Truly an enchanting setting, Black Mesa is on the Santa Clara Pueblo thirty minutes north of Santa Fe. With the afternoon shadows growing, the golfer enjoys a game alone in nature.

There is much to be thankful for in modern architecture. Travel and money are such that courses are being built on remote properties that possess great natural golfing qualities. Sand Hills Golf Club was not practical fifty years ago. Irrigation and new grasses make course construction feasible in spots never thought possible. Cabo de Sol might be the finest piece of property upon which the Nicklaus organization will work.

Desert golf has become popular and its treeless environment open to the wind shares key elements with the game’s origins of links golf.Tom Doak’s Apache Stronghold, Gil Hanse’s Rustic Canyon and Coore & Crenshaw’s Talking Stick are perfect examples of classic architectural features being applied in a desert setting. Importantly, housing will never mar the golf at these three courses.

And in the spring of 2003, another sterling example opened in the New Mexico high desert. Once again an architect, in this case Baxter Spann of Houston-based Finger Dye Spann Golf Course Architects, has transposed an appreciation of classic architectural concepts upon the altogether unique and striking New Mexico landscape.

The result is a most welcome original. Incorporating natural landforms where possible into the design, Spann’s ideal routing weaves in and around sandstone rock formations and arroyos. With a local walking green fee of $40, the golfer is correct to assume that construction costs must have been reasonable and such can only be the case when the architect works with – as opposed to against – nature.

The cost to go from here to…

… here was reasonable.

What are specific examples of Spann applying tried and true architectural tenets upon this fresh landscape? A review of the holes shows plenty of examples.

Holes to Note

First hole, 385 yards; The tell-all moment at Black Mesa occurs straightaway on the first tee. In front of the golfer is scant view of a fairway but he is told there is one and his tee ball shall find it provided he hits over the shoulder of the hill. Spann appreciates that some will crucify him for having a forced carry to a blind fairway as the opening shot of the day yet he reasons the trade-off is worth it. There are only two gaps in a 1,600 yard long sandstone rock formation that bisects the property of the first nine. If he gets the golfer through this gap, a series of wonderful holes from the second through the fifth follow and he can return the golfer through the second gap at the eighth. Without doubt, Spann concluded this is the best routing. Now the question is what should he do about the first tee ball? Destroy the hillside with the heavy machinery at his disposal and provide the golfer with a perfect view of the fairway? Yet, why demolish a natural feature? The shot wouldn’t change; only the view. In the end, Spann leaves the hillside. Such a show of restraint is a welcome return to the core values held by the finest architects of the first half of the 20th century who built courses reflective of their environment.

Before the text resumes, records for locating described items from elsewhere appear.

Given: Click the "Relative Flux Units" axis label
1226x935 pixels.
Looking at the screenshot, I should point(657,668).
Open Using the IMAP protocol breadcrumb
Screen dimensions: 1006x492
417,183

The 1st fairway is over the two bunkers that Spann cut into the hillside. Only the last eighty yards of the hole can be seen as it sweeps up and to the left.

Second hole, 405 yards; One of the principles of classic design is to give the player room off the tee and tighten the challenge by the green complex. In this manner, more skill sets of players can enjoy the course. The second fairway is amply wide for a hole of this length and plays to an elevated green set in a saddle. To miss the green left or right is problematic thanks to the natural defenses of the terrain. Of great interest is the false front where a ball can be on the green one moment and twelve yards off the next. The green falls away behind as well and is not marred by mounds or back walls found on some of New Mexico’s noted courses.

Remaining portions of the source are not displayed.